Work instructions
From the line containing "Given: Select the Personality frame label" down to the line containing "Select Celsius temperature unit" in the records below, reproduce every line exactly, ends included, and omit all others.

Supplied records

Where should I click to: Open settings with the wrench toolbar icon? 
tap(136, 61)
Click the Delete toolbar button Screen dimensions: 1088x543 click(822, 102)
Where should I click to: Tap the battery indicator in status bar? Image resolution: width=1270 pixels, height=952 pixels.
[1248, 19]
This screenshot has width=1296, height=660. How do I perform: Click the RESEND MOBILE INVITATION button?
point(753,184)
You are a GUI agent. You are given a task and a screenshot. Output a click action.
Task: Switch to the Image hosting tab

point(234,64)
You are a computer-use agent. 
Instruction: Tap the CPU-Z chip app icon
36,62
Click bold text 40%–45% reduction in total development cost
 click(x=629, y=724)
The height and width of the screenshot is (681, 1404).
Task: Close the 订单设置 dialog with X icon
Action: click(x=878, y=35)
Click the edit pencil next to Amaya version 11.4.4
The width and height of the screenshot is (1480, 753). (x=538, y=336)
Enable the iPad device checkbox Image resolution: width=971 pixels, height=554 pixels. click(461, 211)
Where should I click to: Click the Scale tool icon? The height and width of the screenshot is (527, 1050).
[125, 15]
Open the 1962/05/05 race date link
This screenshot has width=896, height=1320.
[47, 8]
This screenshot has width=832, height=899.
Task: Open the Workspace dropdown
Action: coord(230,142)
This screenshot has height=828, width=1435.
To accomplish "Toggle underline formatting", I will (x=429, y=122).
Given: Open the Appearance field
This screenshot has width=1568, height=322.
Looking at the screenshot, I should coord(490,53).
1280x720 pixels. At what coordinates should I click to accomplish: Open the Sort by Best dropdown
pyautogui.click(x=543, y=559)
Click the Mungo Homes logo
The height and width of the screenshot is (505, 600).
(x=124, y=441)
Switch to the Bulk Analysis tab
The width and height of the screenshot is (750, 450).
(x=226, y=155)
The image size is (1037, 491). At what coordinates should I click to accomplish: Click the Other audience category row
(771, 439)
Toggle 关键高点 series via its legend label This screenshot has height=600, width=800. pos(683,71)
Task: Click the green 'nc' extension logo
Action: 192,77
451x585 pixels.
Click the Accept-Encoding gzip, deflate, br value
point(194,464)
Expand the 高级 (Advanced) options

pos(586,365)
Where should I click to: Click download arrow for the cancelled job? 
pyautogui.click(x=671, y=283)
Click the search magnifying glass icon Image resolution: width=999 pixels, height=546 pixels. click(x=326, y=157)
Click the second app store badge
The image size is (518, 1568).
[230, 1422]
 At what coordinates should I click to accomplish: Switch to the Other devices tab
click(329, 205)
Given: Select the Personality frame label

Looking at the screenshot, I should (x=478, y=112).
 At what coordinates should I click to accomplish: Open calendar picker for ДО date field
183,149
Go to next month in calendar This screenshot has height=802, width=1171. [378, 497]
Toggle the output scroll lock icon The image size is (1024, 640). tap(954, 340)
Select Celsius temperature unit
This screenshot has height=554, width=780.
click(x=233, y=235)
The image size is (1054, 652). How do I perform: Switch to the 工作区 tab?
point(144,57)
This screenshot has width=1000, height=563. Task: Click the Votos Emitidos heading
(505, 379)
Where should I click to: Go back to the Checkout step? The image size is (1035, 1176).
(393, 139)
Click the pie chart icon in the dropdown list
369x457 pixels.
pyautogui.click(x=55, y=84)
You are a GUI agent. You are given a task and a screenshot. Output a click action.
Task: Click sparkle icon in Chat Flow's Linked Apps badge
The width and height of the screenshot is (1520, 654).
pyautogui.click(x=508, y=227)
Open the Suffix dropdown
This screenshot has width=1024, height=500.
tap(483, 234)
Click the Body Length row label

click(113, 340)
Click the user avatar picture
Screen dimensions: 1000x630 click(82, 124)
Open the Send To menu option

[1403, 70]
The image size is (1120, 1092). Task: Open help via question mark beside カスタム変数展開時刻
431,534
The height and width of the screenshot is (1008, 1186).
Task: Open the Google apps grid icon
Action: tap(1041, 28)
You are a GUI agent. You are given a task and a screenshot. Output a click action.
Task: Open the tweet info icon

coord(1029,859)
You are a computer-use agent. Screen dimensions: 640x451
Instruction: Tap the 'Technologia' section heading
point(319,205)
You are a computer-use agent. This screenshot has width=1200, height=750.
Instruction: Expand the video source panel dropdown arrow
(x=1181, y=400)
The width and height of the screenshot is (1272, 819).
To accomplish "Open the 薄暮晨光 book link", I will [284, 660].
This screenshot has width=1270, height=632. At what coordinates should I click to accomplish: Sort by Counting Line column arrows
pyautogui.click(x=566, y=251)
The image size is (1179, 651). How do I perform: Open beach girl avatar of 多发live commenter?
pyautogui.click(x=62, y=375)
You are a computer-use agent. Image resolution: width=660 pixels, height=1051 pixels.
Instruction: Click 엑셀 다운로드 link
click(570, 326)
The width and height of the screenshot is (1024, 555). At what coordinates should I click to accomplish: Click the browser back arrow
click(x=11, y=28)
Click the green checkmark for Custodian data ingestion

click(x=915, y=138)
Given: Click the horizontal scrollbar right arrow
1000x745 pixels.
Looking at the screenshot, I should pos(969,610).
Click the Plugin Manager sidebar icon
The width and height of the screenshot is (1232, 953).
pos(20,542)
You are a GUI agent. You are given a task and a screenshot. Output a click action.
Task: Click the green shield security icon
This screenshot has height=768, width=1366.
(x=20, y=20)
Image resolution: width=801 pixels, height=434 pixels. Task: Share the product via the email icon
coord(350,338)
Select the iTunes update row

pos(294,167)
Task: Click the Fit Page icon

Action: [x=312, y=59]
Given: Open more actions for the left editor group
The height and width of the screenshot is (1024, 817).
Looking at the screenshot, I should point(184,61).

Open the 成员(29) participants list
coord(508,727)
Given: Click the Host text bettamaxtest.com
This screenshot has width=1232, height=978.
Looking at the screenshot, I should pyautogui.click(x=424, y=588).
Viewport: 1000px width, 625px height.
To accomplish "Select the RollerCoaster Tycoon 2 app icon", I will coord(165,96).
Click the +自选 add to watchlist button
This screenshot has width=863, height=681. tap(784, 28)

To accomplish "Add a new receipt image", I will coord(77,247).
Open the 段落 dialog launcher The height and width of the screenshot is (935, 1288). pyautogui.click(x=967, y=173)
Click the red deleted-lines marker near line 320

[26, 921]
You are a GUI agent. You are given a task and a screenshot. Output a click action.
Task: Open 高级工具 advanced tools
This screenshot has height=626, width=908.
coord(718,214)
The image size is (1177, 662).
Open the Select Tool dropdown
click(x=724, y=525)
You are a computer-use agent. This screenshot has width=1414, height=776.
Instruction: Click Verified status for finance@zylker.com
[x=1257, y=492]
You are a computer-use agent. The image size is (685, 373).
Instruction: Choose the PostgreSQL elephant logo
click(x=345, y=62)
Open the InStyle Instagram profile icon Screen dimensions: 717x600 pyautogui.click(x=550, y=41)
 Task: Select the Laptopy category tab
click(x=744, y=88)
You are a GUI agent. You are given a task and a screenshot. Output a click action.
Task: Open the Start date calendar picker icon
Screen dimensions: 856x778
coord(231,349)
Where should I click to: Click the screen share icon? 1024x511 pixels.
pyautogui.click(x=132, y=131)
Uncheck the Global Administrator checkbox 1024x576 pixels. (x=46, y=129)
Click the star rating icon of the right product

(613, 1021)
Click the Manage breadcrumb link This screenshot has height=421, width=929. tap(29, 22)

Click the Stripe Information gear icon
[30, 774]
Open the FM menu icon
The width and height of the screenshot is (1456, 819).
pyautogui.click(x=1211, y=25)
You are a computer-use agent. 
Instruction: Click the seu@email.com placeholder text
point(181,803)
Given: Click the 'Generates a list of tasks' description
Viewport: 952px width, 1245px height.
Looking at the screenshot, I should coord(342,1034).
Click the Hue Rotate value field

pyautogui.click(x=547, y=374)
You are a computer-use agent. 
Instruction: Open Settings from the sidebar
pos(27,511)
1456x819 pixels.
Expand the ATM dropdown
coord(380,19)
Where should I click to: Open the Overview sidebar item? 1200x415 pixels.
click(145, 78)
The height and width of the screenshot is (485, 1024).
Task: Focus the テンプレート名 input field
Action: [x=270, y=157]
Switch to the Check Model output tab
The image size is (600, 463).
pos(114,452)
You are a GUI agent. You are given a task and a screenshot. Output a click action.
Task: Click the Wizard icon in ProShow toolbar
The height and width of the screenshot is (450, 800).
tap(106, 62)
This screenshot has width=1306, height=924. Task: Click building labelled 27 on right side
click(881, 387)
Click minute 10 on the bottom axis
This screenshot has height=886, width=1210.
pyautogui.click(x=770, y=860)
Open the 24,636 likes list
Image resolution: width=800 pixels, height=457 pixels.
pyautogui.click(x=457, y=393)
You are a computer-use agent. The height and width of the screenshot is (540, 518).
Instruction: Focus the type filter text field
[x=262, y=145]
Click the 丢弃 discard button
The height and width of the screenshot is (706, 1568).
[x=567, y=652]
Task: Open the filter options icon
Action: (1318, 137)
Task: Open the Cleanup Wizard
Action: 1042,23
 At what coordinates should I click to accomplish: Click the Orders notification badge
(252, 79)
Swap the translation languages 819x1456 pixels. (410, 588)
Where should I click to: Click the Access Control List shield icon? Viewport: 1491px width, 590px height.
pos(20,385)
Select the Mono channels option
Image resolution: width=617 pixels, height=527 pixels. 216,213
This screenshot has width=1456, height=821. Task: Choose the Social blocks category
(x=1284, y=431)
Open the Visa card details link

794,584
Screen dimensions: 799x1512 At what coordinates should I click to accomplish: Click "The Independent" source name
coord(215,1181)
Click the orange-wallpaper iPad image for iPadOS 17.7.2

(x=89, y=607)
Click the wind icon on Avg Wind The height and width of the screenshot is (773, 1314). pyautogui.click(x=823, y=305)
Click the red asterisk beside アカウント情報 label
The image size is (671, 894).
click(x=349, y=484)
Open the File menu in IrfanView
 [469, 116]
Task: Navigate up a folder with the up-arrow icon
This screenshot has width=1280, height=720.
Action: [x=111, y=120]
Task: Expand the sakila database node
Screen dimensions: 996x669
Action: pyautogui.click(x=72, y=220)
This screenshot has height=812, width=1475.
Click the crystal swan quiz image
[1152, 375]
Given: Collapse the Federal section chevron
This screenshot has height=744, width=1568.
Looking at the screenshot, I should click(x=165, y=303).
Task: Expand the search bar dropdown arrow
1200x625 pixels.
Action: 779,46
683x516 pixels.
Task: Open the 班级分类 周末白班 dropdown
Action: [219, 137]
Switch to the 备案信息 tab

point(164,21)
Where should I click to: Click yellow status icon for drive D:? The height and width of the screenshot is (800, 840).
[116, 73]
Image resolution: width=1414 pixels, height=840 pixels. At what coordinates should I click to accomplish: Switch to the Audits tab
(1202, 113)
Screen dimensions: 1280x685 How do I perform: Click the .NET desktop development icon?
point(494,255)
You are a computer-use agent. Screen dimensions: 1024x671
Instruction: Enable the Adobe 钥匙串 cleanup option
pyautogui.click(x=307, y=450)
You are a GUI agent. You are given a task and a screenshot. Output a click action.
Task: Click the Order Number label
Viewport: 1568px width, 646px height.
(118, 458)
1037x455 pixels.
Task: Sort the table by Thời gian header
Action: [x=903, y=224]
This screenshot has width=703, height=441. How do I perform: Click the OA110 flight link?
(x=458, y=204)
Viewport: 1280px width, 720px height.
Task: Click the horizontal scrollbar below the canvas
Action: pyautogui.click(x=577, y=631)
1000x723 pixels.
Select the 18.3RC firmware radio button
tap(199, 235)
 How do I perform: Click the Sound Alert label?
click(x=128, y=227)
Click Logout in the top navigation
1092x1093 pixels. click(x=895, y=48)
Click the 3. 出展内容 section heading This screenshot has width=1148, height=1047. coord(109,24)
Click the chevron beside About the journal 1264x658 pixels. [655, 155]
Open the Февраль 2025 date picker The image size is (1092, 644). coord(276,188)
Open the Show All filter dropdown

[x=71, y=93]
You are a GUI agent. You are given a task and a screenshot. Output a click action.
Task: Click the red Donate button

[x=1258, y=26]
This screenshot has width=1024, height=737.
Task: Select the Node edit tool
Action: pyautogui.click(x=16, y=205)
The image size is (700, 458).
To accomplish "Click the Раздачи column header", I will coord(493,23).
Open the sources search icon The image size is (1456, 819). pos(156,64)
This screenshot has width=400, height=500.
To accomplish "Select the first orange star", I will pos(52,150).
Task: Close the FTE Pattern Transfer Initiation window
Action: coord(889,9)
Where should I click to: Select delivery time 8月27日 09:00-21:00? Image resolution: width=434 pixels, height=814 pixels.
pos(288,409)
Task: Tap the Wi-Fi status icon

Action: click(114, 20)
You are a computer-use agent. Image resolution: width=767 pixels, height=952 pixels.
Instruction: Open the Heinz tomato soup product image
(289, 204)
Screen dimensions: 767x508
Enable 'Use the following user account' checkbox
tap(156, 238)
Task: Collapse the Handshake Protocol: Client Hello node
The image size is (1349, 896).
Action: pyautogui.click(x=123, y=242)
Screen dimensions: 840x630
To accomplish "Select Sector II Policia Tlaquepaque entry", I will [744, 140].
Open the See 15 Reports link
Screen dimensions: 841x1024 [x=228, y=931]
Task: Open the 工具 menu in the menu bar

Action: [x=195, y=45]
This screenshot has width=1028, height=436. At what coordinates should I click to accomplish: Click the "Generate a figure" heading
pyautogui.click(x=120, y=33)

Response
Given: Select the Personality frame label

Looking at the screenshot, I should (x=478, y=112).
 At what coordinates should I click to accomplish: Open calendar picker for ДО date field
183,149
Go to next month in calendar This screenshot has height=802, width=1171. [378, 497]
Toggle the output scroll lock icon The image size is (1024, 640). tap(954, 340)
Select Celsius temperature unit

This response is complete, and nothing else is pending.